Une histoire de camouflage poussé à l’extrême
J’ai accompagné une dirigeante brillante qui avait construit toute sa trajectoire professionnelle sur cette capacité d’adaptation. Diagnostiquée tardivement TDAH et HPI, elle avait appris à masquer son fonctionnement atypique dès l’enfance.
Sa rapidité de pensée ? Transformée en exigence de contrôle. Sa dispersion naturelle ? Compensée par une organisation au cordeau. Son hypersensibilité ? Camouflée derrière une posture maîtrisée et rationnelle.
Dans son environnement professionnel très normé, elle s’est adaptée à l’extrême. Toujours plus structurée que les autres. Toujours plus préparée. Toujours plus “alignée” avec ce que l’on attendait d’elle.
Jusqu’au jour où le corps a dit stop.
Ce n’est pas d’abord un effondrement moral qui est apparu. Ce sont des symptômes physiques : troubles du sommeil, douleurs diffuses, mâchoire bloquée, migraines répétées, épuisement chronique, dos en vrac, difficultés de concentration inhabituelles. Son organisme exprimait ce que sa volonté continuait à contenir.
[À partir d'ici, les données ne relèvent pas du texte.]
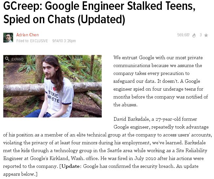Click the star count number 3
214x179 pixels.
(x=201, y=35)
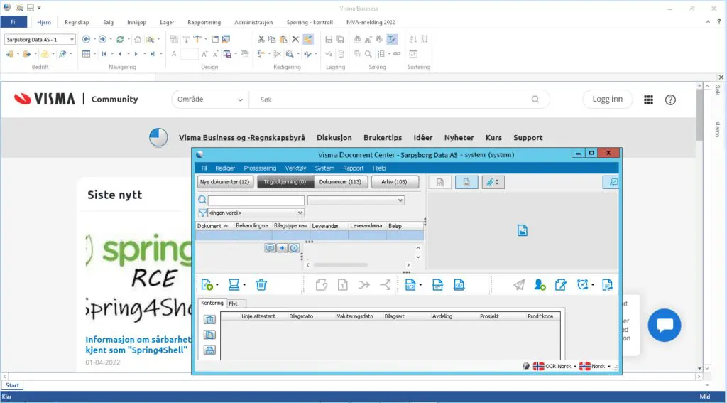The width and height of the screenshot is (727, 403).
Task: Expand the Område dropdown
Action: 210,100
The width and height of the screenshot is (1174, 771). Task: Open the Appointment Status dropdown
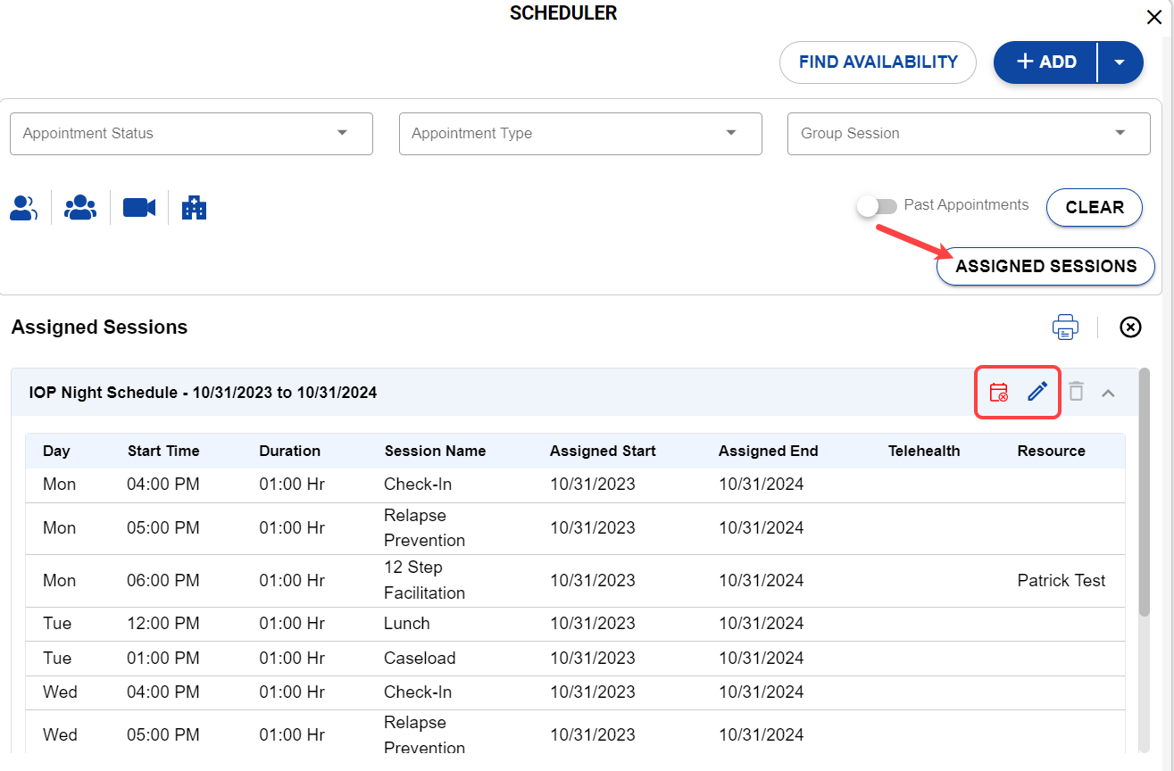click(x=191, y=134)
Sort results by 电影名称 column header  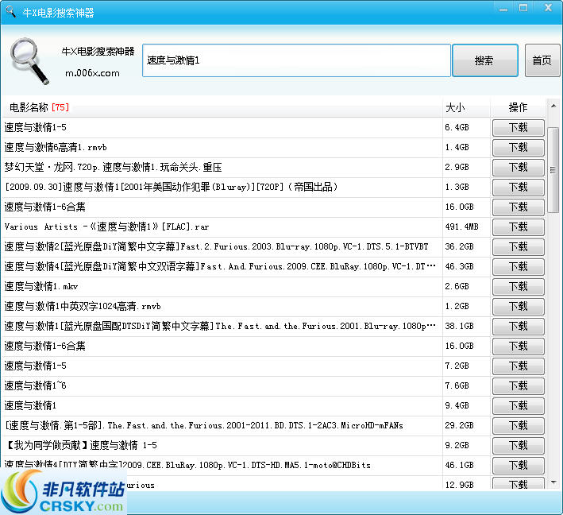tap(222, 107)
Elle n’était pas en difficulté de compétence. Elle était en surchauffe d’adaptation.
L’épuisement invisible des caméléons
Les profils caméléons passent souvent sous les radars. Ils ne posent pas problème. Ils trouvent des solutions. Ils absorbent la complexité.
Et pourtant, ils peuvent vivre :
une fatigue persistante difficile à expliquer,
un sentiment de déconnexion de soi,
une perte progressive de plaisir,
une impression d’être “à côté” de sa propre vie professionnelle.
Le danger n’est pas seulement le burn-out. C’est la perte d’identité. Quand on a trop longtemps ajusté son fonctionnement à l’extérieur, on peut finir par ne plus savoir ce qui nous correspond réellement.
Un enjeu individuel… et systémique
Il serait trop simple de considérer que la solution réside uniquement dans un travail personnel d’assertivité ou de gestion des limites.
Bien sûr, apprendre à identifier ses besoins et à les exprimer est essentiel. Mais l’environnement joue un rôle déterminant.
Un collectif sécurisant permet de réduire l’effort de camouflage. Un management conscient des différences autorise des modes de fonctionnement variés. Une culture qui valorise la pluralité plutôt que la conformité diminue la pression à se lisser.
Quand une personne n’a plus besoin de se fondre pour être acceptée, une énergie considérable se libère.
Cette énergie peut alors être investie dans la créativité, la vision stratégique, l’innovation, la coopération - tout ce que ces profils apportent naturellement lorsqu’ils n’ont plus à se protéger.
De la survie à l’alignement
Le travail avec cette dirigeante n’a pas consisté à la transformer. Il a consisté à lui permettre d’habiter pleinement son fonctionnement.
Identifier ce qui relevait de son talent. Distinguer ce qui relevait de la compensation. Réintroduire des espaces où elle pouvait fonctionner selon son rythme cognitif. Alléger le niveau de contrôle. Redonner une place au corps.
Progressivement, les symptômes physiques se sont apaisés. Non pas parce que la charge avait disparu, mais parce que l’écart entre qui elle était et ce qu’elle montrait s’était réduit.
Derrière chaque caméléon, il y a une singularité puissante. Mais aucune singularité ne peut s’exprimer durablement si elle est contrainte de se cacher.
Reconnaître la suradaptation, c’est ouvrir la voie à une performance plus authentique - et plus soutenable.